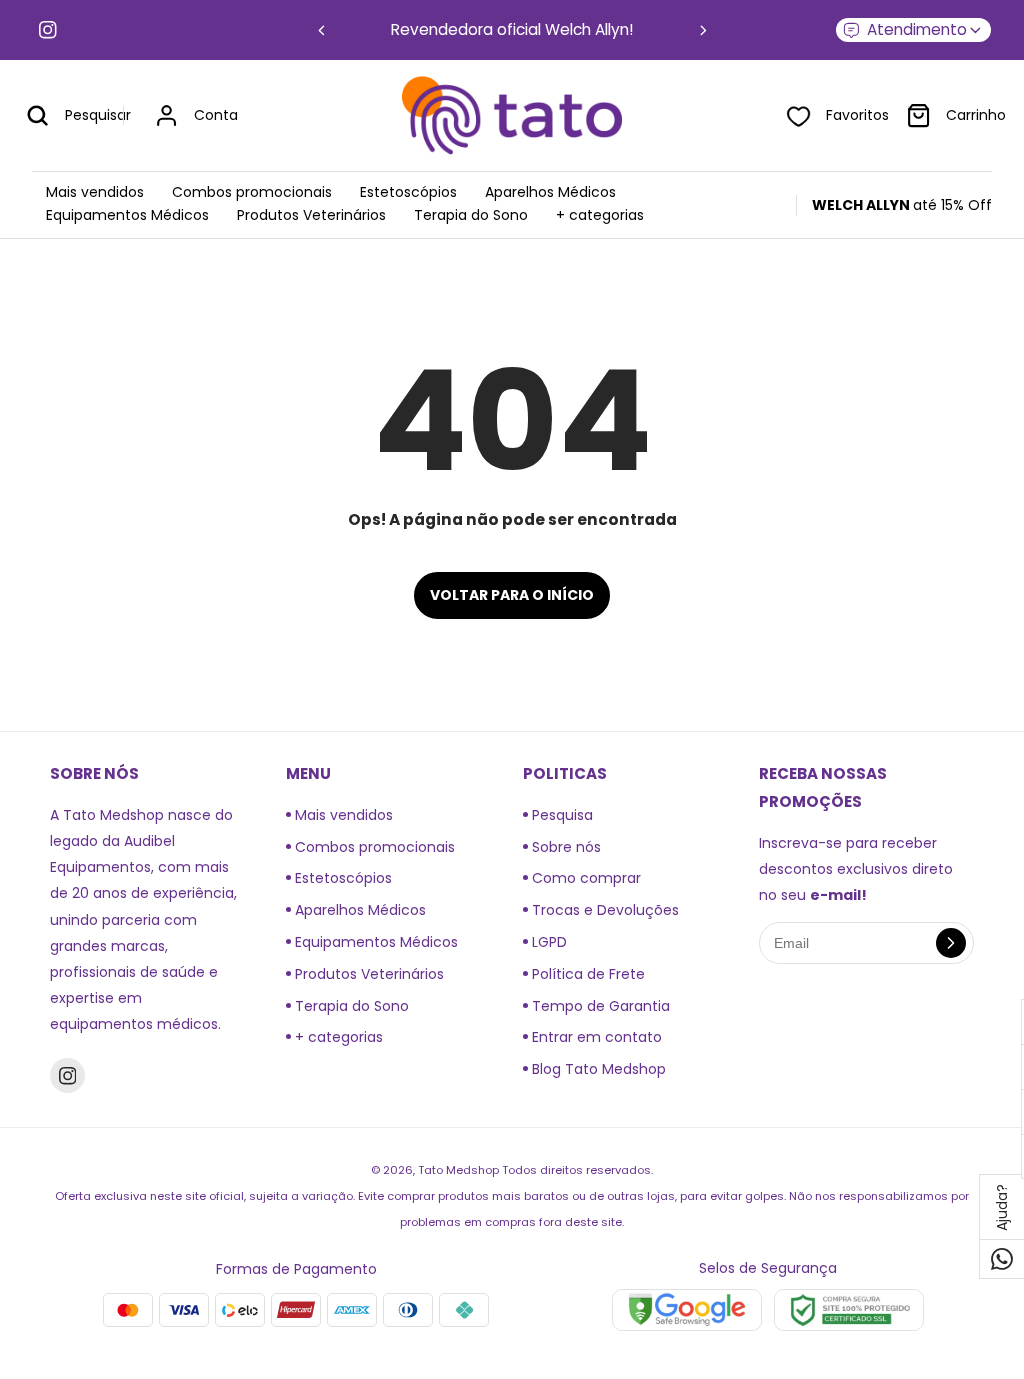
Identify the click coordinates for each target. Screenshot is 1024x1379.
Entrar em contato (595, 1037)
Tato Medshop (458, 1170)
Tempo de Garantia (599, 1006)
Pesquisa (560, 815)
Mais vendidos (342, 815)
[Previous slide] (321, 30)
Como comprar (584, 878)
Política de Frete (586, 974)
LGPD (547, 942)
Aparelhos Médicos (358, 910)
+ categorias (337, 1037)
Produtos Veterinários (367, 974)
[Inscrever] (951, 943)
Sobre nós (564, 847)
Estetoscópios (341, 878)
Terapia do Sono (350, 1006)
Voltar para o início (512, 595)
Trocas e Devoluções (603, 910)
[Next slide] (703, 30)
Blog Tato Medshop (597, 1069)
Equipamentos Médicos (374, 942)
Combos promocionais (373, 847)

* * * * *

Quote every record above exactly, leaving out the pictures.

Identify the click coordinates for each target. Screenshot is 1024x1379.
Entrar em contato (595, 1037)
Tato Medshop (458, 1170)
Tempo de Garantia (599, 1006)
Pesquisa (560, 815)
Mais vendidos (342, 815)
[Previous slide] (321, 30)
Como comprar (584, 878)
Política de Frete (586, 974)
LGPD (547, 942)
Aparelhos Médicos (358, 910)
+ categorias (337, 1037)
Produtos Veterinários (367, 974)
[Inscrever] (951, 943)
Sobre nós (564, 847)
Estetoscópios (341, 878)
Terapia do Sono (350, 1006)
Voltar para o início (512, 595)
Trocas e Devoluções (603, 910)
[Next slide] (703, 30)
Blog Tato Medshop (597, 1069)
Equipamentos Médicos (374, 942)
Combos promocionais (373, 847)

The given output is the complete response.